On Thanksgiving, with television news cameras rolling and then-Congressman-elect Alan Grayson by her side, Lopez went on a Black Friday strike and walked out of her store. She did so, she says, because Walmart had cut her hours. This was one of 100 or so such events that Thursday and Friday, each protesting low wages, lack of benefits and Walmart’s longstanding opposition to employee organizing. (The protests didn’t seem to affect sales.)
Three times in the next few months, Lopez was called into her manager’s office and written up. It was mostly small stuff, she says. Once, she cut her finger and was cited for recklessness. Another time she was chastised for wearing earrings. Lopez believes Walmart was retaliating. On Feb. 28, six members of the group OUR Walmart, an arm of the United Food & Commercial Workers International Union, marched to the front of Lopez’s store and demanded the company stop “harassing” her. It worked, she says. Or, rather, it worked for her.

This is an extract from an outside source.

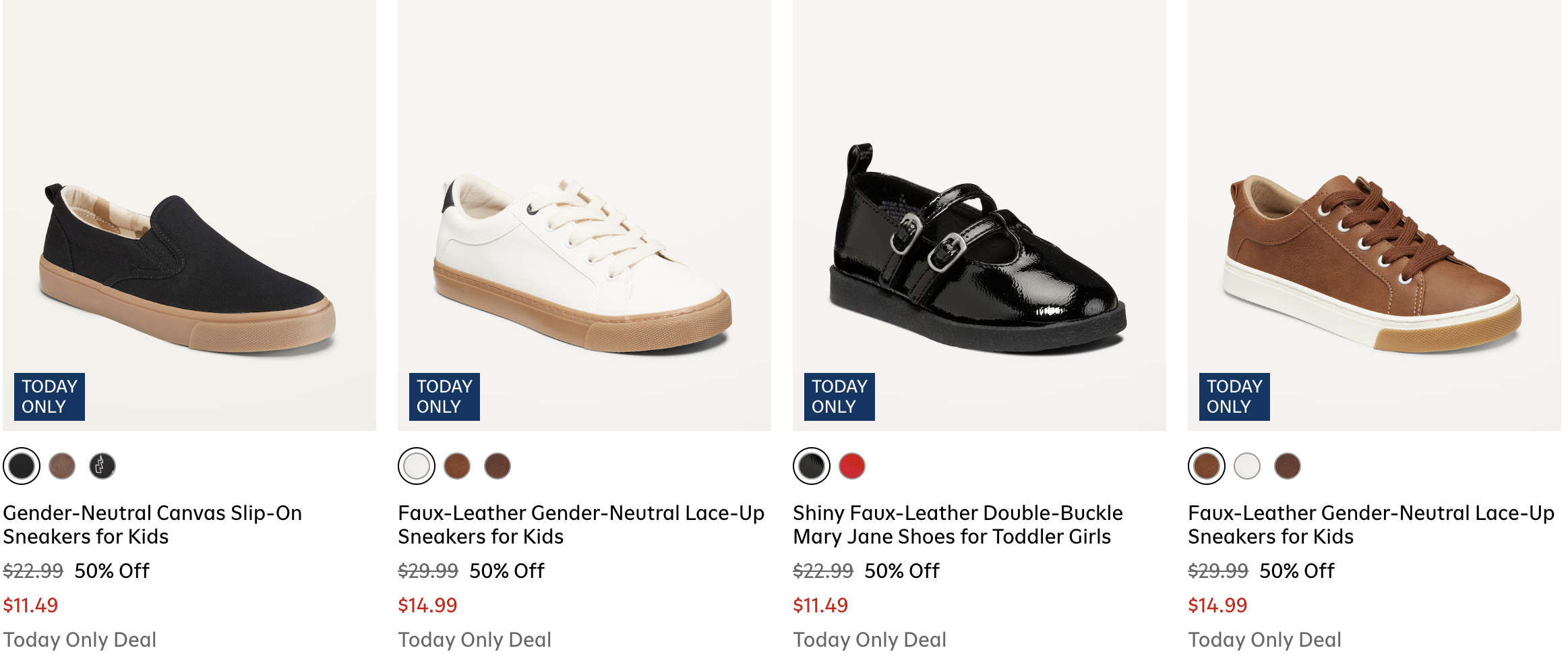Click Shiny Faux-Leather Double-Buckle Mary Jane title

On March 22, Walmart filed a lawsuit in Orange County court against OUR Walmart, the UFCW, UFCW coordinator Alan Hanson, the activist group Central Florida Jobs With Justice, CFJWJ director Denise Diaz and two former employees who had participated in OUR Walmart protests. According to the lawsuit, these activists repeatedly trespassed onto Walmart property, threatened managers, took pictures of a store with their cell phones, defaced store property and, just before Halloween, “confronted [a] store manager and handed him a rotten pumpkin.”
The company demanded a permanent injunction prohibiting any future protests on its property. Without that injunction, Walmart feared that it would suffer “a loss of customer goodwill.” Walmart hasn’t ruled out similar lawsuits in other states.
“Their illegal trespassing has made some of our customers uncomfortable, has disrupted our associates’ work and, in many cases, we’ve had to call police to get them to leave,” Walmart spokesman Dan Fogleman said in a statement.
“They’re really exaggerating. They’ve really blown it up,” Diaz says of the allegations. The company’s real goal, she says, is “to stop us from protesting their store. We’ve been really effective. We are building support for their workers and telling their stories.”
Lopez wasn’t named in the suit. (The lawsuit did say, in reference to that Feb. 28 incident, that she’d been “disciplined for misconduct.”) Walmart, she surmises, would rather lop off the proverbial head of the snake. “They’re getting sued because they’re helping associates want better changes at Walmart – better pay, better benefits,” Lopez says. “They’re the main people. [Walmart feels that] if we don’t have them, they can stop us.”
I asked Lopez why, if things are so bad, she still works there. She likes her co-workers, she replied. But something has to give. “If there were changes, I would stay. If I could move up, I would stay. If I could get 40 hours, yes.”
Walmart, by the way, earned $15.7 billion in profit in 2011.